The government has also substantially lowered its growth projection considering the dismal numbers in the recent quarters.
Finance Minister Palaniappan Chidambaram recently said the GDP is expected to expand by 5 per cent in the current fiscal. Chidambaram's latest projection is substantially lower than the 6.5 per cent growth number he announced in the union budget presented in February.
"We are going through a period of stress but there is a ground for optimism. We hope things will become better in the second half of the current fiscal," Chidambaram said.
A senior economist at Dun and Bradstreet India, Arun Singh, said growth was likely to improve marginally in the second half of the current financial year, but unlikely to touch 5 per cent for the whole fiscal.
"The maximum growth we are expecting is 4.8-4.9 per cent for the whole fiscal 2013-14. Next financial year, it should improve," said Singh adding the growth in the 2014-15 financial year would depend on the outcome of the general elections.
"Sentiment plays a major role in the economy and it will depend a lot on the election results," Singh said.
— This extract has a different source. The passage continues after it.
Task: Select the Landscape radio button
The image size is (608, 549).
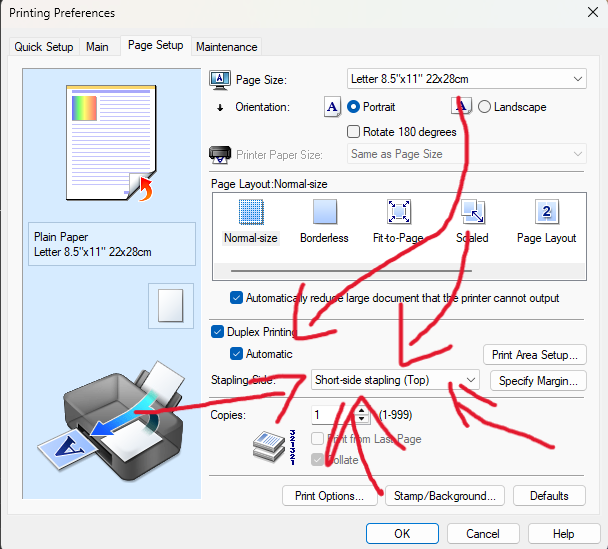Action: point(485,107)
An economist at Angel Broking Bhupali Gursale said GDP growth is likely to remain in the range of 4.5 per cent to 5 per cent in the current fiscal.
"We believe that growth will remain in the range of 4.5-5 per cent this fiscal owing to near-term challenges in the macro environment mainly from subdued domestic demand, fiscal constraints and the muted investment outlook," Gursale said.
According to latest data released by Central Statistical Organisation (CSO), the Indian economy expanded by 4.8 percent in July-September quarter. Although the performance was better than 4.4 per cent for the previous quarter, it was the 4th consecutive quarterly growth of below 5 per cent.
Ratings agency Standard and Poor's (S&P) said recently that India's sovereign rating could be downgraded to junk status next year if the government, in the run-up to the general election due by May 2014, does not take measures to revive reforms.
The rating agency maintains its BBB(-) rating with a negative outlook on India, its lowest investment grade. Other agencies have also kept India's sovereign ratings on negative watch.